■ What to do
Print the records exactly, from the line with "[button] (82, 573)" up to and including the line with "Le Désir Persistant (8, 107)".

#### Given information

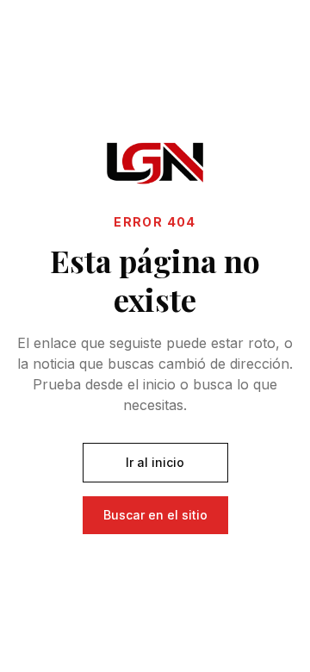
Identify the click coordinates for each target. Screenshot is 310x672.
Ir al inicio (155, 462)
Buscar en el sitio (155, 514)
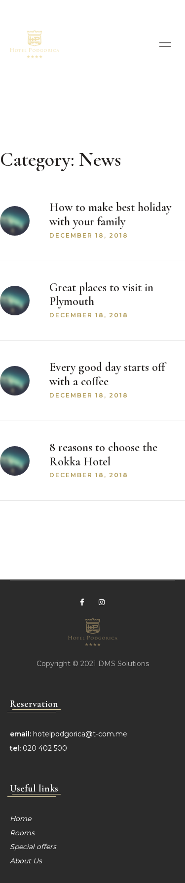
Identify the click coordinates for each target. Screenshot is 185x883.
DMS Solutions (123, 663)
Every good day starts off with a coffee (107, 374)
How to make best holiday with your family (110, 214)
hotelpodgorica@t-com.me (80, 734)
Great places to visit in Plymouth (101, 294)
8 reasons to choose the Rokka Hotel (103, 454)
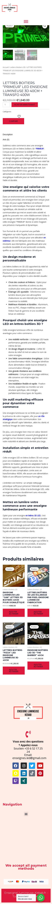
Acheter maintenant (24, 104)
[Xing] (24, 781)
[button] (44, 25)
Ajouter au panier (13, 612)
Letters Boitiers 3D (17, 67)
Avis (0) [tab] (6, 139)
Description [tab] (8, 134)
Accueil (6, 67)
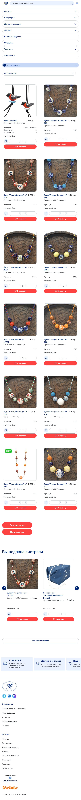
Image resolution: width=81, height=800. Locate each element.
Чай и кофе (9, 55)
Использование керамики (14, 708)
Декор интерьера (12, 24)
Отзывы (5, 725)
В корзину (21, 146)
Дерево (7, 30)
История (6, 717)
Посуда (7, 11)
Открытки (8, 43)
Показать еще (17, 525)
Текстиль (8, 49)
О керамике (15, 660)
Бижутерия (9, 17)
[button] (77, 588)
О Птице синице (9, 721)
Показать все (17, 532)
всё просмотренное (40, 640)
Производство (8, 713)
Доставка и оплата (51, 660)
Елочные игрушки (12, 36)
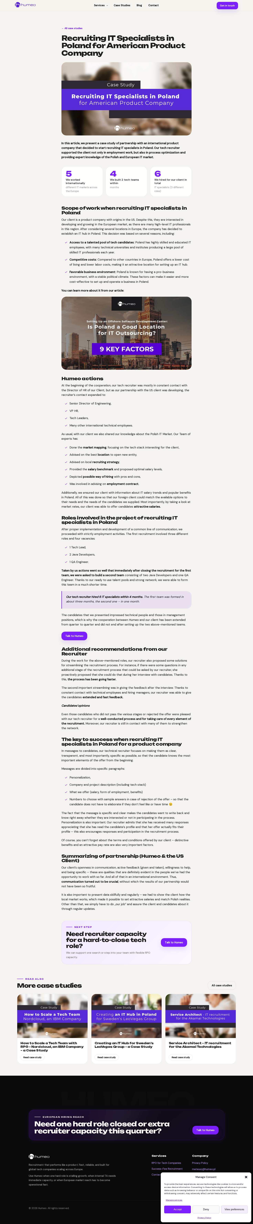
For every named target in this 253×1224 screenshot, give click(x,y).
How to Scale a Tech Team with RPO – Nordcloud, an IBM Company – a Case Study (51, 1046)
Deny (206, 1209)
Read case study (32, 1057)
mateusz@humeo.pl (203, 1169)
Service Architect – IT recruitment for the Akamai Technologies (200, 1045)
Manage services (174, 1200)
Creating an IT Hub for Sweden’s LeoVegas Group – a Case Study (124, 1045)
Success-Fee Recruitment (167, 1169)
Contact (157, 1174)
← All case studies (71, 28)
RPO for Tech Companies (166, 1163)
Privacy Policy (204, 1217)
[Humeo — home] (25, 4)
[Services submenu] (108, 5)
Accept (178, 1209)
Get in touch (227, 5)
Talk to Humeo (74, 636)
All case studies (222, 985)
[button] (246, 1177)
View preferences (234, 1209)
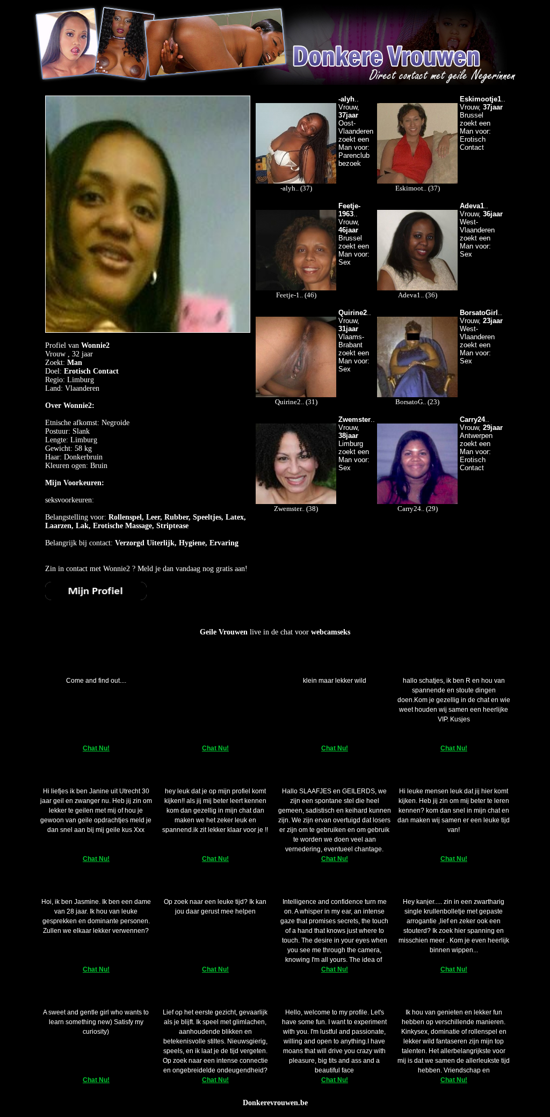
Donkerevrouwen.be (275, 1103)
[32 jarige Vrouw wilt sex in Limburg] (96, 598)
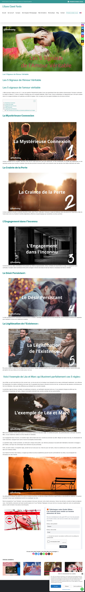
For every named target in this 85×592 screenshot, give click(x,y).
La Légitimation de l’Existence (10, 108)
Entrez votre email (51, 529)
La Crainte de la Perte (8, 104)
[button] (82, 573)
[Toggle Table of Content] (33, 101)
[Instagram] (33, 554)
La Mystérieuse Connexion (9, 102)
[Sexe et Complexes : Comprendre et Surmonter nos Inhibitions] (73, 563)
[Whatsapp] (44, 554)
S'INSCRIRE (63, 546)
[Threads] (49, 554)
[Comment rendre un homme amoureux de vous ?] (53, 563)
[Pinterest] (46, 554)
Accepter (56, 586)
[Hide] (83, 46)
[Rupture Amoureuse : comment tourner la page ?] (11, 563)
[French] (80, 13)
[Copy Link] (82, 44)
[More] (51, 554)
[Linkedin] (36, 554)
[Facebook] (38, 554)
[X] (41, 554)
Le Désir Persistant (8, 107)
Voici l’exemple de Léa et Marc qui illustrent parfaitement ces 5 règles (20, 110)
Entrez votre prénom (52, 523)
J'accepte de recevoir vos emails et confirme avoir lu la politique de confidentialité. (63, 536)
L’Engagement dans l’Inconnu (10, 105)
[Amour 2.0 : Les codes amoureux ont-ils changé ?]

########
#### Given information

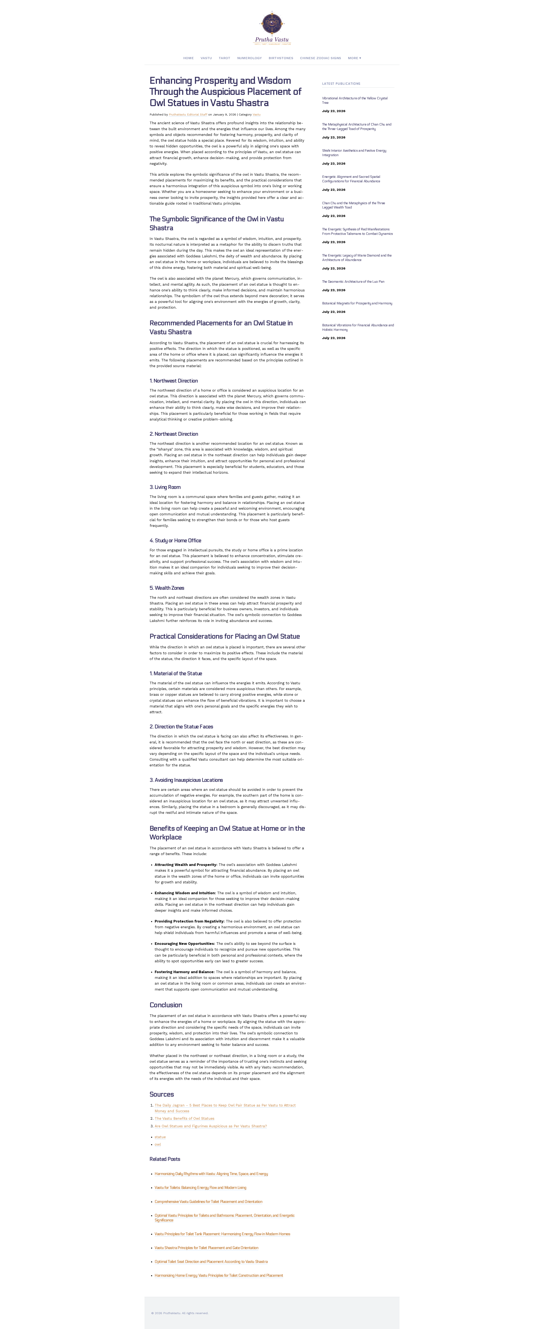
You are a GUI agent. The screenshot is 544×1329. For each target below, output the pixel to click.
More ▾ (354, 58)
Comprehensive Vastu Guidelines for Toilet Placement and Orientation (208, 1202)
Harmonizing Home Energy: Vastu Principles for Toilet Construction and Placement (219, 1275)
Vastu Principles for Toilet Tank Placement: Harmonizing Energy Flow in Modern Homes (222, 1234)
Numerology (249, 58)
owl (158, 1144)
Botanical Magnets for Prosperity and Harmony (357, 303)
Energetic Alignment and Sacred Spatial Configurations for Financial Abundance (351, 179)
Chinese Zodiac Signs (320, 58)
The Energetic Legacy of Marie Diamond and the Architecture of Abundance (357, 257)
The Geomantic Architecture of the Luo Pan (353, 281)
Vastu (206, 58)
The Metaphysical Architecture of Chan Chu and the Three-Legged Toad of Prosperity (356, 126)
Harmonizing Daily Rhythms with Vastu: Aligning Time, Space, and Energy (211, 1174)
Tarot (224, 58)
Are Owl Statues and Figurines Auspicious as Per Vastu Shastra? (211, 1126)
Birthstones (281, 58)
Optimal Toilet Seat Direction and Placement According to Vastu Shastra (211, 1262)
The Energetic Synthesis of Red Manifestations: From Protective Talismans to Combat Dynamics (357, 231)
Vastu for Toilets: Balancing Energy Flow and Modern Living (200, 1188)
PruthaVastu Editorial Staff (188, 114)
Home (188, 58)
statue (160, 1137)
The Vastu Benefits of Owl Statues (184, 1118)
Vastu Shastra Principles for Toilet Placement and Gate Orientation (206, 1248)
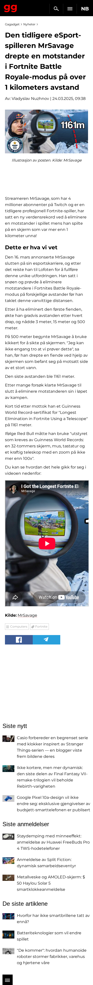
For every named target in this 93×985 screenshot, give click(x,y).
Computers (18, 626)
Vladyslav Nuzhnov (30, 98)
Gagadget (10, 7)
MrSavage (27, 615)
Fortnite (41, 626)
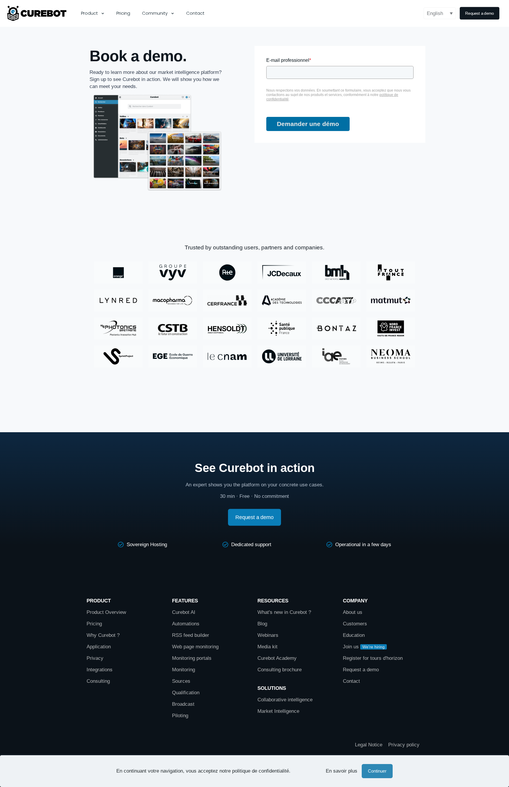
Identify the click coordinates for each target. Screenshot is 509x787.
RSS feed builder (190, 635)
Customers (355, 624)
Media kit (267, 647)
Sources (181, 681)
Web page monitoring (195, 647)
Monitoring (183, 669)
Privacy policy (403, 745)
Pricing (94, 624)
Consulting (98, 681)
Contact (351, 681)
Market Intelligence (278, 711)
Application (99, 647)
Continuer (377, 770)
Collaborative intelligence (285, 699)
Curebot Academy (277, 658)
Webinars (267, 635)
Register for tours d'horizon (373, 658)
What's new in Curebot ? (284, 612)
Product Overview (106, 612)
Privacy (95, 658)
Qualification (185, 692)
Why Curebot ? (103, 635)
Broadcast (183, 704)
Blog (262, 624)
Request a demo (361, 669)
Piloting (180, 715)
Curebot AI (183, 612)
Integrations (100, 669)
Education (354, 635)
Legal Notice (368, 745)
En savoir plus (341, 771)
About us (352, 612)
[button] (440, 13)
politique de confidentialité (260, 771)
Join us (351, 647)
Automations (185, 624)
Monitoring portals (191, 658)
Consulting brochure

########
#### Given information

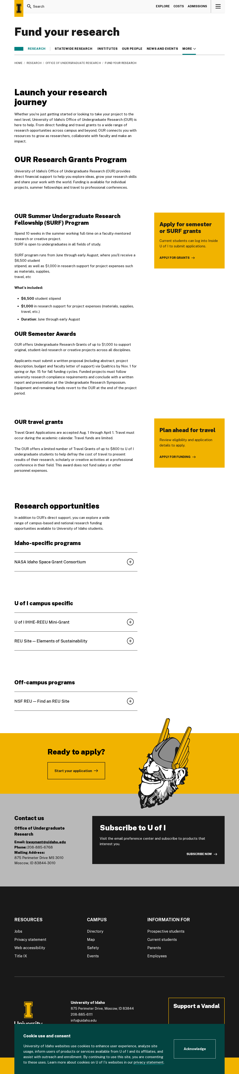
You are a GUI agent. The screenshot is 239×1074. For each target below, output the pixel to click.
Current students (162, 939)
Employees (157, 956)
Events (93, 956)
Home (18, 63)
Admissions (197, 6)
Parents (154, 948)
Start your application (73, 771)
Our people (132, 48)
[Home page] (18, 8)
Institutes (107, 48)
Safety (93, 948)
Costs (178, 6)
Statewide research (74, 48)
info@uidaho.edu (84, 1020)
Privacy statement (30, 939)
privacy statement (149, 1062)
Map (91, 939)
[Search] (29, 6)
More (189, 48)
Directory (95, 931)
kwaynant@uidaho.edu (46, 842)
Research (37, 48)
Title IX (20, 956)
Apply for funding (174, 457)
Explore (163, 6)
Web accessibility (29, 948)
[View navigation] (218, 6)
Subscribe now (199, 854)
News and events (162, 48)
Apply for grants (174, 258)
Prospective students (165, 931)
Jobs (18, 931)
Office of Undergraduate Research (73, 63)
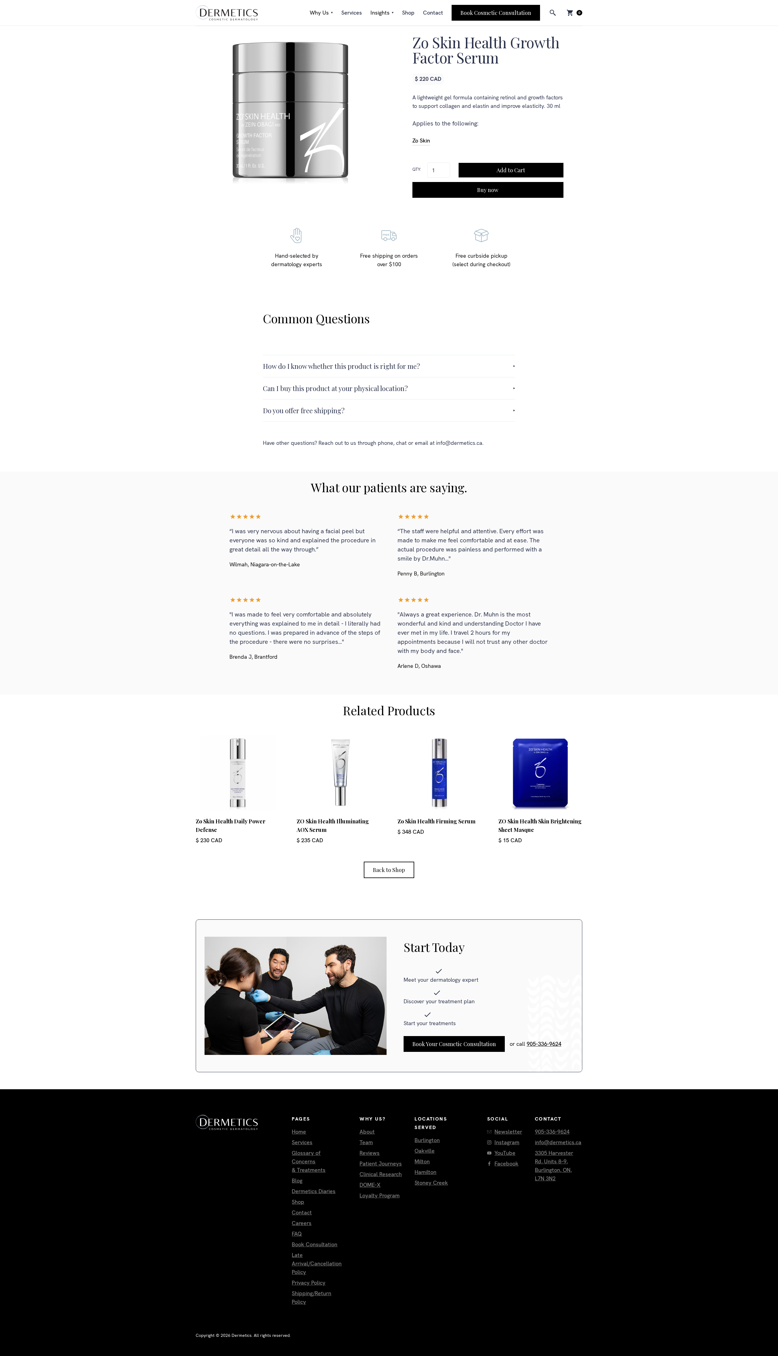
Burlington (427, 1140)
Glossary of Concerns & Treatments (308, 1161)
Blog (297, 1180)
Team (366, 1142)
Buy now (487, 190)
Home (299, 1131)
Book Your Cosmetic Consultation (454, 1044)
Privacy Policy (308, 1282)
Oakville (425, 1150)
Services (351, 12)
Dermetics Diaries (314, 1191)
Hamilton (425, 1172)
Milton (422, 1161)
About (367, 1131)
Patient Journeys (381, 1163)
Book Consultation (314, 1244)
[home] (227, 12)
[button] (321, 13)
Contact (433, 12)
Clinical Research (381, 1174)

########

■ Exercise answer
[button] (82, 573)
[Toggle Table of Content] (33, 101)
[Instagram] (33, 554)
La Mystérieuse Connexion (9, 102)
[Sexe et Complexes : Comprendre et Surmonter nos Inhibitions] (73, 563)
[Whatsapp] (44, 554)
S'INSCRIRE (63, 546)
[Threads] (49, 554)
[Comment rendre un homme amoureux de vous ?] (53, 563)
[Pinterest] (46, 554)
Accepter (56, 586)
[Hide] (83, 46)
[Rupture Amoureuse : comment tourner la page ?] (11, 563)
[French] (80, 13)
[Copy Link] (82, 44)
[More] (51, 554)
[Linkedin] (36, 554)
[Facebook] (38, 554)
[X] (41, 554)
Le Désir Persistant (8, 107)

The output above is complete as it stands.